Member of Bangladesh Parliament
- In office 20 February 2019 – 6 August 2024
- Succeeded by: Nasima Zaman (Boby)
- Constituency: Reserved Women's Seat-4

= Suborna Mustafa =

Bangladeshi actress and politician

Suborna Mustafa (সুবর্ণা মুস্তাফা; born 2 December 1959) is a Bangladeshi television, film and stage actress. She is a former Jatiya Sangsad member representing the Reserved Women's Seat-4 from 2019 to 2024. She is a member of the Bangladesh Awami League party.

Mustafa is notable for her roles in television drama serials including Kothao Keu Nei (1990), Aaj Robibar (1999) and Ayomoy (1991). She won Bangladesh National Film Award for Best Supporting Actress twice for her performance in the films Notun Bou (1983) and Gohin Baluchor (2017). She was awarded Ekushey Padak in culture category by the Government of Bangladesh in 2019.

==Early life and education==
Mustafa was born on 2 December 1959 in Dopdopiya Union, Nalchity Upazila, Jhalokati District. Her parents were Golam Mustafa, a film and television actor, and Husne Ara Mustafa, a radio producer of All India Radio, Radio Pakistan and Bangladesh Betar. She has a sister, Camelia Mustafa. Mustafa mostly spent her time at her maternal grandparents' house on Elephant Road in Dhaka and studied in Viqarunnisa Noon School.

==Career==
Mustafa debuted in acting in the television drama Baraf Gala Nadi, based on a novel by Zahir Raihan. She acted in the drama Rokte Angur Lata with Afzal Hossain. She also acted in first ever package drama serial of Bangladesh Television, Shilpi, directed by Mamunur Rashid.

Her roles include appearing as one of the main characters in Dolls House (2007–2009), a Bengali-language drama-serial which first aired on the television channel ATN Bangla.

Mustafa made her stage acting debut through Jaundice O Bibidho Balloon by Al Mansur. She debuted in directing through a single-episode play, Akash Kushum for ATN Bangla in 2009.

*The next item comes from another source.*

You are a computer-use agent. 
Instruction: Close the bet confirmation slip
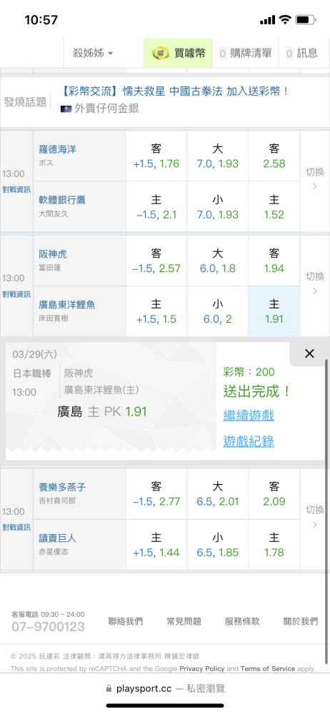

Mustafa made her film debut in Ghuddi (1980). In 1984, she acted in Noyoner Alo, along with Zafar Iqbal. She later acted in Lal Shobujer Pala, Palabi Kothay, Suruj Miah, Opohoron, Durotto, Headmaster, Commander, Khondo Golpo 71, Ankhi O Tar Bondhura and Shonkhonil Karagar.

A long-time cricket fan, Mustafa has been a commentator on the sport for Radio Bhumi since 2015. As a member of the Censor Board, she participates in the National Film Awards selection.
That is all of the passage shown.